Task requirements: When you find the word "beside" in a line of the entries, please copy the whole line.

Provided information:

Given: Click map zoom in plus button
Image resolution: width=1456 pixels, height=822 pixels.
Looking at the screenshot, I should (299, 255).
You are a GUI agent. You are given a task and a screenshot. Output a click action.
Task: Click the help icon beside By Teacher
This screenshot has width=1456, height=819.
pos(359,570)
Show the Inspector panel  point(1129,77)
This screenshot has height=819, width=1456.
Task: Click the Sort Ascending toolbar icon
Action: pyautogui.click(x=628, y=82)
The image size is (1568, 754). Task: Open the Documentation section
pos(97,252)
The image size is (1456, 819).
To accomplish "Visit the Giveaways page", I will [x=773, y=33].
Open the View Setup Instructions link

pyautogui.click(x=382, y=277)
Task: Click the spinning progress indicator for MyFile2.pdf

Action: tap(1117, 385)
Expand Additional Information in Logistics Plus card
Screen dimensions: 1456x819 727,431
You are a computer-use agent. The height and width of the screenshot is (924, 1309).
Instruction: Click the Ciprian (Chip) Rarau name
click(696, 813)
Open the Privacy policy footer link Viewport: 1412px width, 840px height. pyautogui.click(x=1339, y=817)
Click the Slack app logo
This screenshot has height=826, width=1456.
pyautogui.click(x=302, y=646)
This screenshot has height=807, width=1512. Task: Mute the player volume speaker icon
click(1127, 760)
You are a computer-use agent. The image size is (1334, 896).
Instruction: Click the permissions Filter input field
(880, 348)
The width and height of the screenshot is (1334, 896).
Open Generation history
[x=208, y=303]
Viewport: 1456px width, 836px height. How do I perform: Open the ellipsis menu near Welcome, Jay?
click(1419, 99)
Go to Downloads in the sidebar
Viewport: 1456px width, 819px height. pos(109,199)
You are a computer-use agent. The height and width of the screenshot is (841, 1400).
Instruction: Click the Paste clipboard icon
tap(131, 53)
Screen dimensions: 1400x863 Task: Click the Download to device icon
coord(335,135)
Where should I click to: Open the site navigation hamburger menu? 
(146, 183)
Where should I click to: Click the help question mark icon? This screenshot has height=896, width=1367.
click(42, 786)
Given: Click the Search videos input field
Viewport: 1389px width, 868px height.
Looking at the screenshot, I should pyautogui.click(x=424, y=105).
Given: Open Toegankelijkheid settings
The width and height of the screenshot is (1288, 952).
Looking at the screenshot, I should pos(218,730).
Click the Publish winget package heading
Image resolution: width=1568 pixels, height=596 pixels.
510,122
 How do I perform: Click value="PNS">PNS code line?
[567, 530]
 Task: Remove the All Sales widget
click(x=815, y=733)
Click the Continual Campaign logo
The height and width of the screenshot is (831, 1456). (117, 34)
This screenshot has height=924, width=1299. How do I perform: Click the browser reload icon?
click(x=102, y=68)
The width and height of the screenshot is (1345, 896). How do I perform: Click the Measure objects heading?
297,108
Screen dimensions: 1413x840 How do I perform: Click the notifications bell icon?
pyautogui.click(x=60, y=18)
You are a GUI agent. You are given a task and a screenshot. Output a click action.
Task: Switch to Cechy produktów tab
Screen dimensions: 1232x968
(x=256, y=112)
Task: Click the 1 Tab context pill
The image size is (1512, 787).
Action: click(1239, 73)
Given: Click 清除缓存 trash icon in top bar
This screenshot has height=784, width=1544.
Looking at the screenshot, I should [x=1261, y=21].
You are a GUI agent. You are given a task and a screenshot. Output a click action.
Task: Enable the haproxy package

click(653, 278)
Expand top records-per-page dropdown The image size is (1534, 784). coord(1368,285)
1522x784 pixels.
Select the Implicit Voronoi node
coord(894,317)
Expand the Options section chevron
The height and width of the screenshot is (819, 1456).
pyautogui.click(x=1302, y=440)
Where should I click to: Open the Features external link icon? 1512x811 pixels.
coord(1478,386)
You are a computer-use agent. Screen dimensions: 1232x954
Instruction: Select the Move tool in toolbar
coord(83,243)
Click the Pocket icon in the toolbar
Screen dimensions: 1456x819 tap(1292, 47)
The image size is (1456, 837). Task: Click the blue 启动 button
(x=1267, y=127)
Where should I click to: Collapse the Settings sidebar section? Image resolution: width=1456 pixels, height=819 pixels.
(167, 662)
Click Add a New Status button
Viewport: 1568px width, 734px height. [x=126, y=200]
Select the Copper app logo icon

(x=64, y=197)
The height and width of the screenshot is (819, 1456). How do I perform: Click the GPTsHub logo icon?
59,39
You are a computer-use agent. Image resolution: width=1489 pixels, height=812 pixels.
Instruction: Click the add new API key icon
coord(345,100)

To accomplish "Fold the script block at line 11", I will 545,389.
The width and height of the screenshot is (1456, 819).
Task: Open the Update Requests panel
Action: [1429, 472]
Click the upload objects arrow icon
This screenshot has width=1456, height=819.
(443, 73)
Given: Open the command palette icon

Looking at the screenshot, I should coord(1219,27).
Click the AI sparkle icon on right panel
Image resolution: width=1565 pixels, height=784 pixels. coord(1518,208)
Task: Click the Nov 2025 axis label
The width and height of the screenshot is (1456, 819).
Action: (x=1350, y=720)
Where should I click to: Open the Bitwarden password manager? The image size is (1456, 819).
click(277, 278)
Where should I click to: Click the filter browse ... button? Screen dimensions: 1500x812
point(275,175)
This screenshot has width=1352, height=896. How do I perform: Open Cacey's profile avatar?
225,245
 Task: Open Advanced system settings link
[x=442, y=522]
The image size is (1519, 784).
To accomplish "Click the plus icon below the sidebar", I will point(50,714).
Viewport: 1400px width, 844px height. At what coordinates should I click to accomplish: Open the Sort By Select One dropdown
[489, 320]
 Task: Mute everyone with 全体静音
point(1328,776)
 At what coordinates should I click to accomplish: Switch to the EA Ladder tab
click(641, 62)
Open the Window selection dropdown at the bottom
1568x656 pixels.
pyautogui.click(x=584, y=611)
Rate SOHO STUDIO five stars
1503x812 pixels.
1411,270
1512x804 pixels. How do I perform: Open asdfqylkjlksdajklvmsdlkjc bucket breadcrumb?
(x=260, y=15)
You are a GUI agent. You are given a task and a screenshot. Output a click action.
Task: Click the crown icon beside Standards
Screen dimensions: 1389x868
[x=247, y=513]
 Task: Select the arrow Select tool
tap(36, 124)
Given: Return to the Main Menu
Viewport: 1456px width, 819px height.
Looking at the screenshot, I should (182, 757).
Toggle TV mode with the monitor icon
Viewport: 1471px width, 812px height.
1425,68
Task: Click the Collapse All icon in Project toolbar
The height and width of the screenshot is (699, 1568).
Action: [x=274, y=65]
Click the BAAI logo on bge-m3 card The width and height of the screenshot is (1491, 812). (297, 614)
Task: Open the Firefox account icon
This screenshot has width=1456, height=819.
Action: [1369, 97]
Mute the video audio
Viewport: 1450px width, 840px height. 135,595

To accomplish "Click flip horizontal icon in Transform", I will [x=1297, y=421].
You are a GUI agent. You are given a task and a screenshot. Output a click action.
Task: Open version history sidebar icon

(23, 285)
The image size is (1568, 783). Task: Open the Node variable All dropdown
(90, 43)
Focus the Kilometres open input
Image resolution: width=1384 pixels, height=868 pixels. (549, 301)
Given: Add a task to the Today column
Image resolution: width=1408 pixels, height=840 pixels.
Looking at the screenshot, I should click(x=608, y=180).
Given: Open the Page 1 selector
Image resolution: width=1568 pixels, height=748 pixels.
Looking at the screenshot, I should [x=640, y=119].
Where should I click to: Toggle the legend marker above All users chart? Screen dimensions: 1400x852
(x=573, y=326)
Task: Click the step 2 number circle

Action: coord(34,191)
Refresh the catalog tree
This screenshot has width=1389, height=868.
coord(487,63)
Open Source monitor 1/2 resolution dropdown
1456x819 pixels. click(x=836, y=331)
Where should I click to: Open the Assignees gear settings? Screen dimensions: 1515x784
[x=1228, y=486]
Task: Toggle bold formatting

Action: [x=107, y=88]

Answer section:
Task: Click the help icon beside By Teacher
Task: Click the crown icon beside Standards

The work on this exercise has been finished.